Your assignment:
Go through the records and give each one again exactly.

Records for this exercise:
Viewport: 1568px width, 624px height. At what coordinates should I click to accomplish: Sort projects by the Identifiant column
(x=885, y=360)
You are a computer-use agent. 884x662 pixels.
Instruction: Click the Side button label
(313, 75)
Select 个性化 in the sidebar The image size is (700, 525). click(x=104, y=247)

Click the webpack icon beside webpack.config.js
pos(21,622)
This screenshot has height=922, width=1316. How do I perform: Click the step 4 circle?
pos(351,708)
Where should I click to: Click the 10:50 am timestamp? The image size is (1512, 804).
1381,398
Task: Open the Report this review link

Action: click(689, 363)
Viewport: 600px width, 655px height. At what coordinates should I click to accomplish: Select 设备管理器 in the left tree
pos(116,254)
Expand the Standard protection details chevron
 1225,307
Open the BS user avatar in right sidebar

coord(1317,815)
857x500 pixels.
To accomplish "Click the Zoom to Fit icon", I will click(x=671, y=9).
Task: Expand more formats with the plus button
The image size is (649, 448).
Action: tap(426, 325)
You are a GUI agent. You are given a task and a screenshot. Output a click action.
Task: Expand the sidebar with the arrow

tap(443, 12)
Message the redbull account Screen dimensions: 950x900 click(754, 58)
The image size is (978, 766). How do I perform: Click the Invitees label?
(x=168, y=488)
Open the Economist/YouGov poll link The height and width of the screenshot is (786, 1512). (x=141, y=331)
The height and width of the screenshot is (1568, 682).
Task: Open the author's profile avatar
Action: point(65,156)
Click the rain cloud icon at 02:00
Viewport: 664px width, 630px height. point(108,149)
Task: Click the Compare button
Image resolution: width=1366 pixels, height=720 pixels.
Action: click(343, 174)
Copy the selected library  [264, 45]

Expected answer:
Viewport: 1568px width, 624px height. At what coordinates should I click to accomplish: Sort projects by the Identifiant column
(x=885, y=360)
You are a computer-use agent. 884x662 pixels.
Instruction: Click the Side button label
(313, 75)
Select 个性化 in the sidebar The image size is (700, 525). click(x=104, y=247)

Click the webpack icon beside webpack.config.js
pos(21,622)
This screenshot has height=922, width=1316. How do I perform: Click the step 4 circle?
pos(351,708)
Where should I click to: Click the 10:50 am timestamp? The image size is (1512, 804).
1381,398
Task: Open the Report this review link

Action: click(689, 363)
Viewport: 600px width, 655px height. At what coordinates should I click to accomplish: Select 设备管理器 in the left tree
pos(116,254)
Expand the Standard protection details chevron
 1225,307
Open the BS user avatar in right sidebar

coord(1317,815)
857x500 pixels.
To accomplish "Click the Zoom to Fit icon", I will click(x=671, y=9).
Task: Expand more formats with the plus button
The image size is (649, 448).
Action: tap(426, 325)
You are a GUI agent. You are given a task and a screenshot. Output a click action.
Task: Expand the sidebar with the arrow

tap(443, 12)
Message the redbull account Screen dimensions: 950x900 click(754, 58)
The image size is (978, 766). How do I perform: Click the Invitees label?
(x=168, y=488)
Open the Economist/YouGov poll link The height and width of the screenshot is (786, 1512). (x=141, y=331)
The height and width of the screenshot is (1568, 682).
Task: Open the author's profile avatar
Action: point(65,156)
Click the rain cloud icon at 02:00
Viewport: 664px width, 630px height. point(108,149)
Task: Click the Compare button
Image resolution: width=1366 pixels, height=720 pixels.
Action: click(343, 174)
Copy the selected library  [264, 45]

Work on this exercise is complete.